Reproduce exactly the lines below, from the first one through the line containing "You are a computer-use", and omit any pictures.

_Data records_
'''

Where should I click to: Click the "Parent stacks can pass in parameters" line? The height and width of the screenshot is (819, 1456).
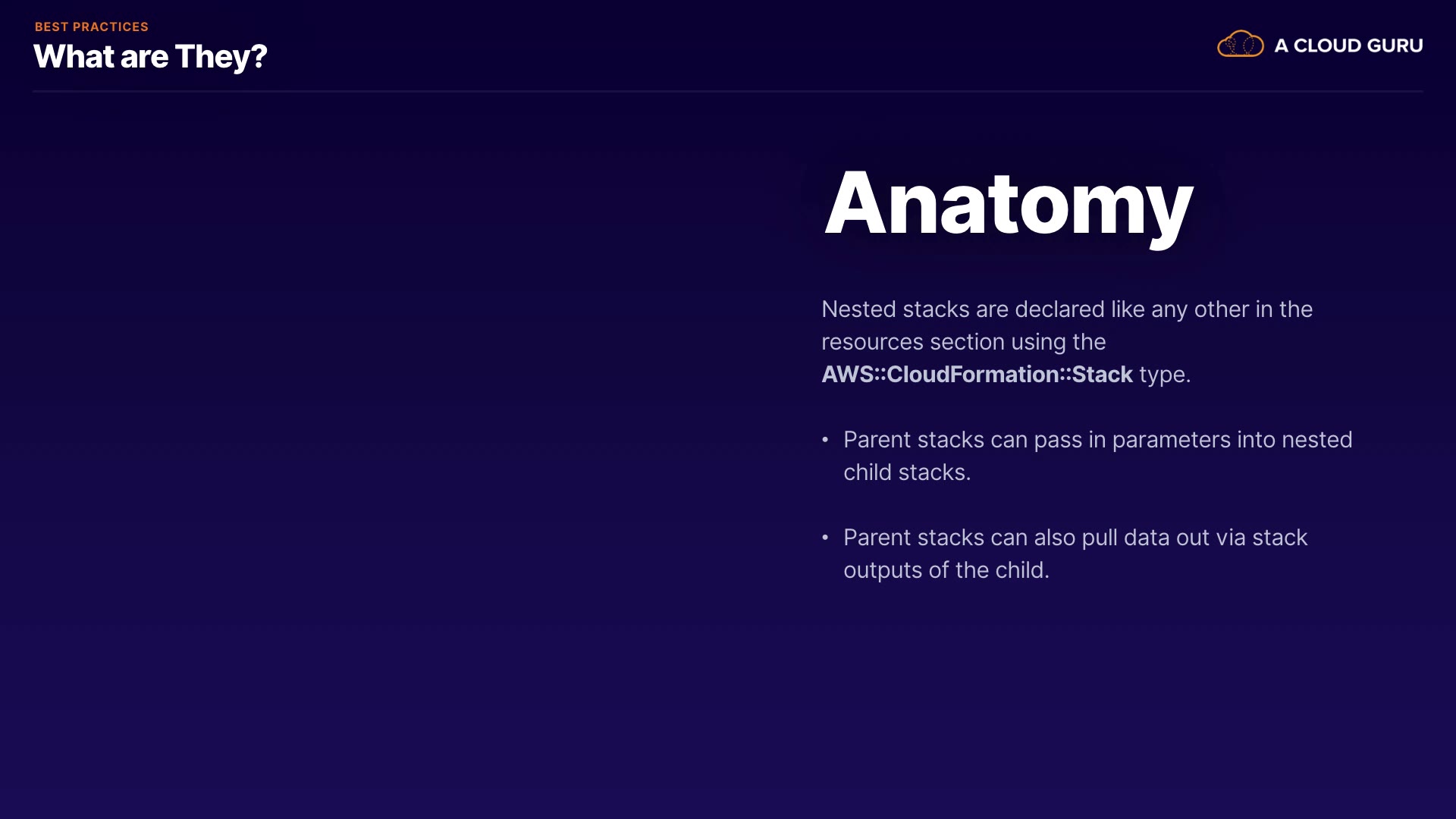(x=1097, y=440)
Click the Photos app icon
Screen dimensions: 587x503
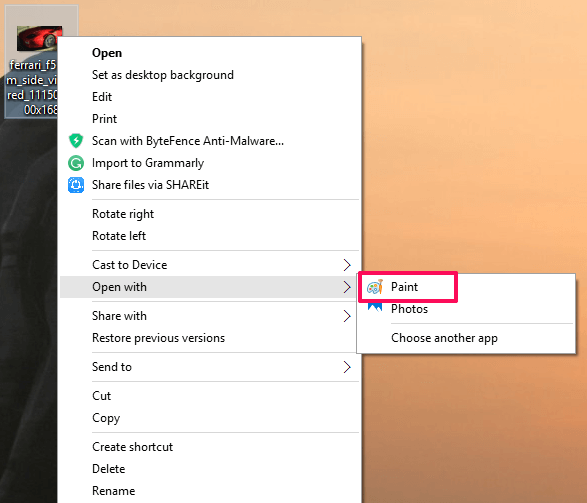coord(375,308)
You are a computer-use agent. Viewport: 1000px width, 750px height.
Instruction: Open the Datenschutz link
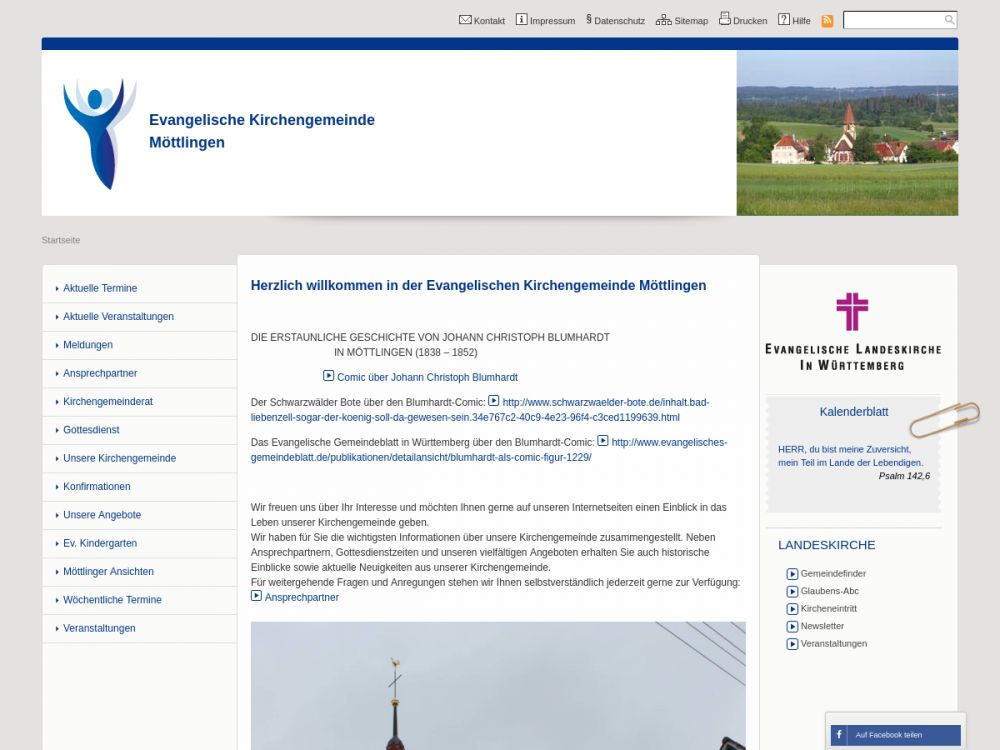(618, 21)
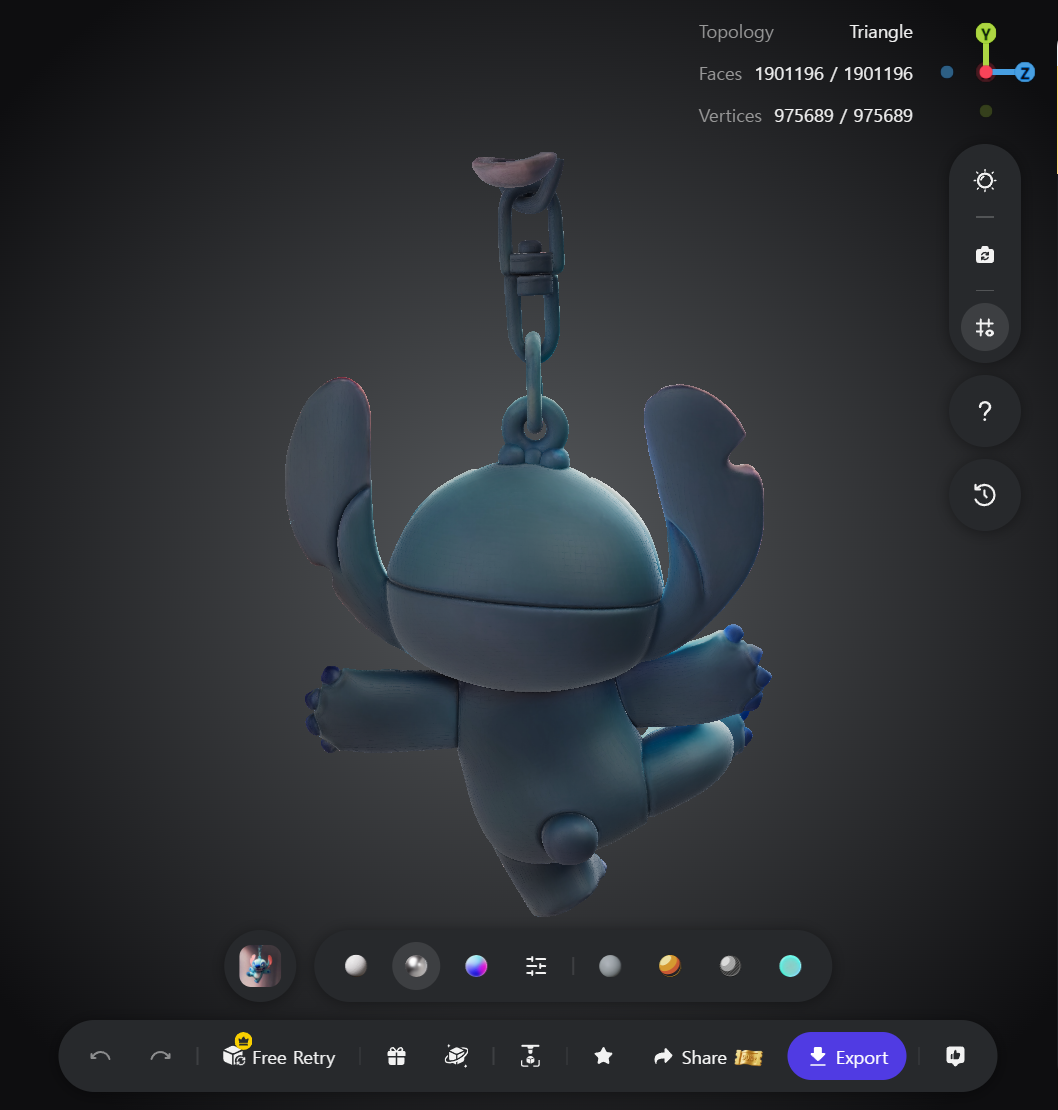Viewport: 1058px width, 1110px height.
Task: Open the gift box icon
Action: click(x=396, y=1056)
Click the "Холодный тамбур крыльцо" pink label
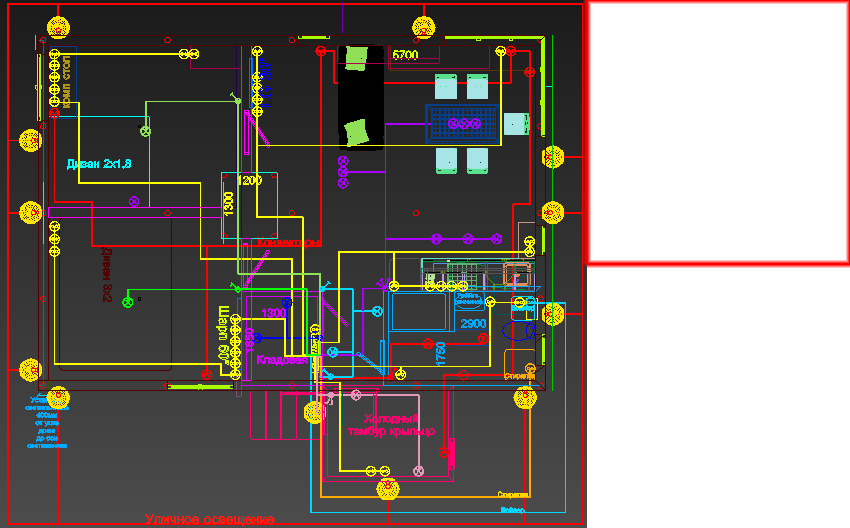This screenshot has width=850, height=528. [x=390, y=425]
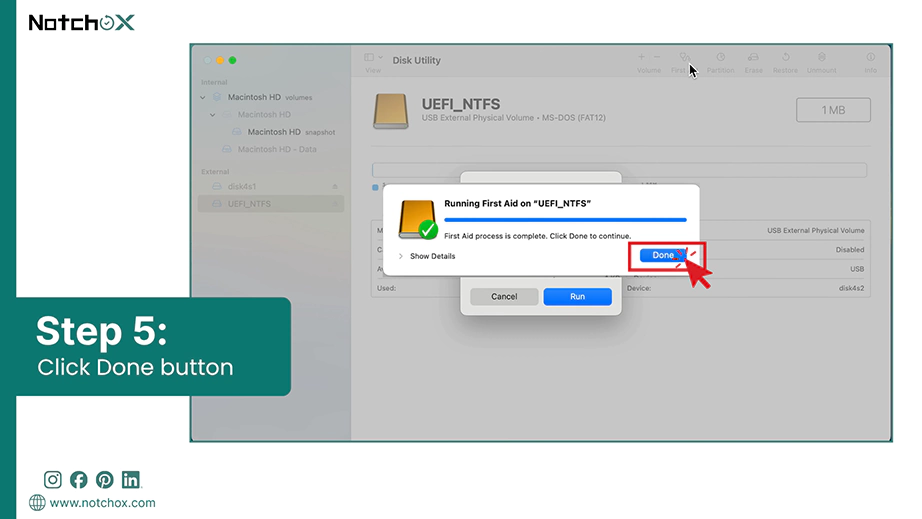Screen dimensions: 922x519
Task: Click the remove Volume minus icon
Action: click(x=657, y=57)
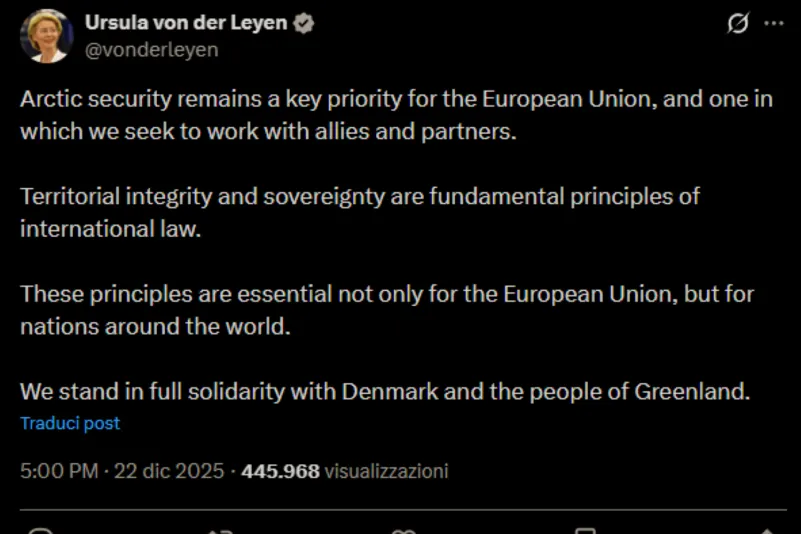Click the Arctic security paragraph
Image resolution: width=801 pixels, height=534 pixels.
point(395,115)
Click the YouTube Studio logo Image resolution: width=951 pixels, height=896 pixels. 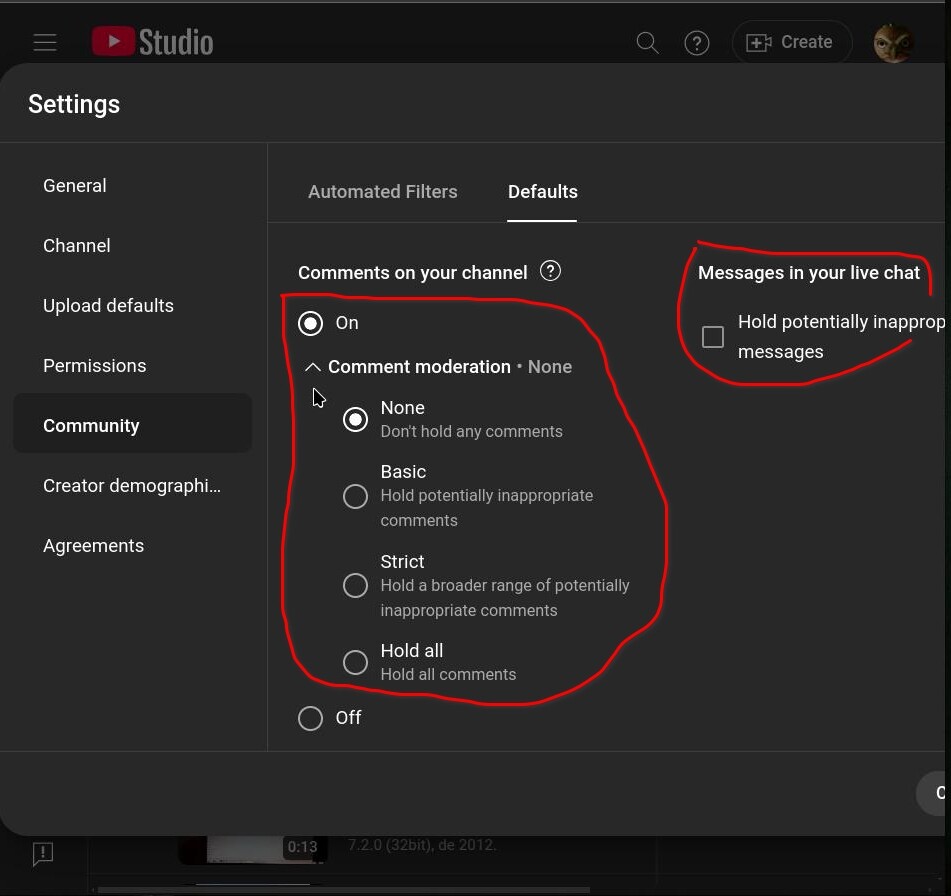[x=153, y=42]
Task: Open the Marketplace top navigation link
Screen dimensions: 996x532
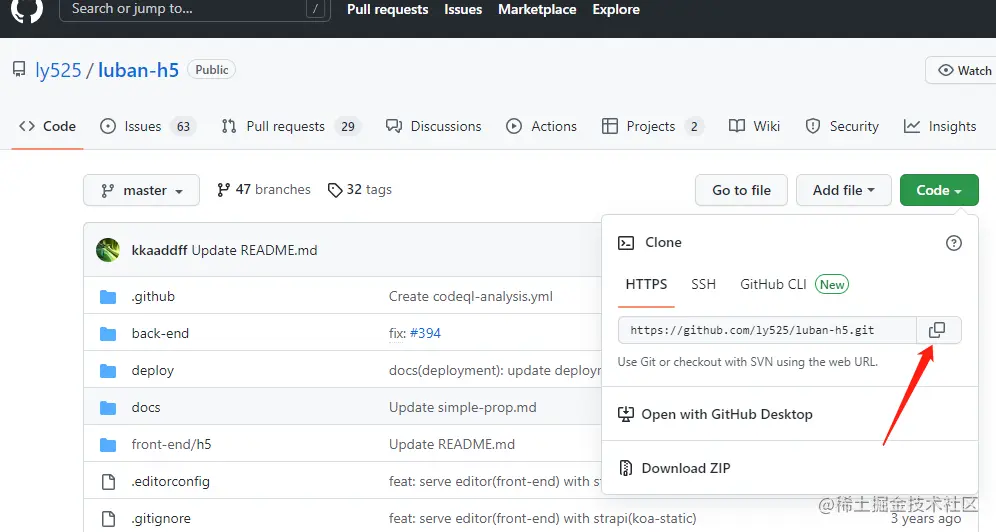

'''

_OUTPUT BELOW_
Where should I click to: Click the "Parent stacks can pass in parameters" line? The height and width of the screenshot is (819, 1456).
(x=1097, y=440)
Click the Photos app icon
Screen dimensions: 587x503
coord(375,308)
You are a computer-use agent. Viewport: 1000px width, 750px height.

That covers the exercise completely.